The scheme involved sending renewal notices which appeared to come from an official body and misrepresented the trademark registration’s expiration date, accompanied by an invoice for renewal fees at inflated prices. Many victims paid the invoices, thinking that their registrations would be renewed by the relevant intellectual property office, but the perpetrator accepted payment without undertaking the renewal. In the case of U.S. registrations, the accused could not renew the registrations as the renewal period was not yet open and he was not a licensed attorney in the United States.
Similar scam invoices have been an ever present threat across the world for many years and we have seen identical invoices to those described in this prosecution. Whilst it is encouraging that authorities have successfully prosecuted a major perpetrator of trademark renewal fraud, this case demonstrates that many IP owners (including sophisticated companies) continue to fall victim to these scams.

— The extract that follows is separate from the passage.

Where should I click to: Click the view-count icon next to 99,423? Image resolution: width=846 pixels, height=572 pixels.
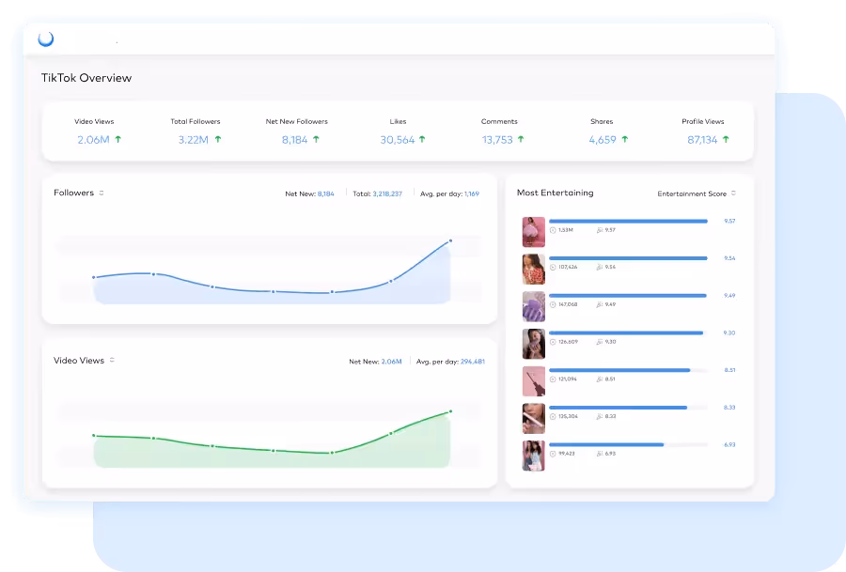pyautogui.click(x=554, y=455)
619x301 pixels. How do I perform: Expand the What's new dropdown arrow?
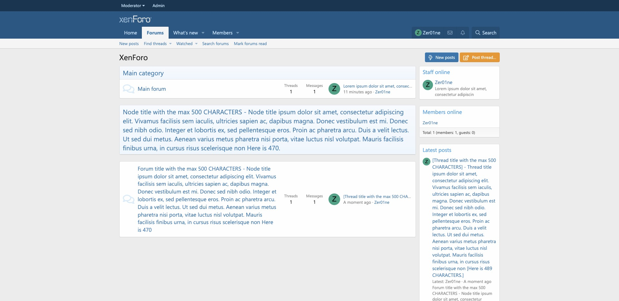[x=203, y=33]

In June 2021, the Australian Competition and Consumer Commission released its regular “Targeting Scams” report. This investigation found that fraudulent billing scams caused the highest losses across all types of scams, costing Australian businesses A$128 million in 2020. These schemes included payment redirection scams (through business email compromises and phishing) as well as fake invoices for directory listings, advertising, domain name renewals or office supplies similar to those described in this article. For Australian readers, now is a particularly important time to be vigilant, as unsolicited invoices are often sent to trade mark owners at the end of the 30 June financial year.
This underscores the importance of ensuring that owners of registered intellectual property rights (including patents and designs) train their staff to recognize false billing scams including fraudulent IP renewal invoices.

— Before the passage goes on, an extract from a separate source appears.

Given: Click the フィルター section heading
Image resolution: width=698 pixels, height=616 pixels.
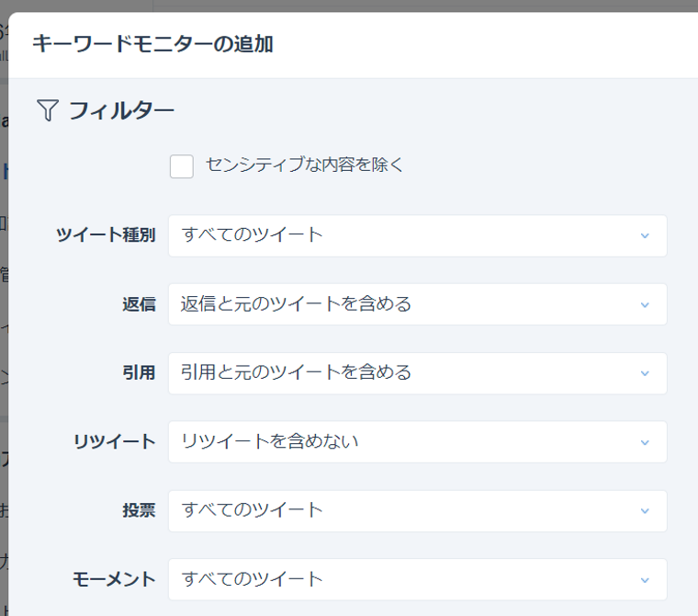Looking at the screenshot, I should (121, 111).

Official correspondence will come from @uspto.gov or similar sender for other IP offices.
In Australia and New Zealand, official correspondence is rarely sent by email and is instead accessed electronically via the electronic services portals on the IP Australia and IPONZ websites.
Where K&L Gates has been engaged to manage an owner’s registered IP rights, official correspondence will generally (but not always) be sent directly to our offices. Where in doubt, enquiries should be made directly with us.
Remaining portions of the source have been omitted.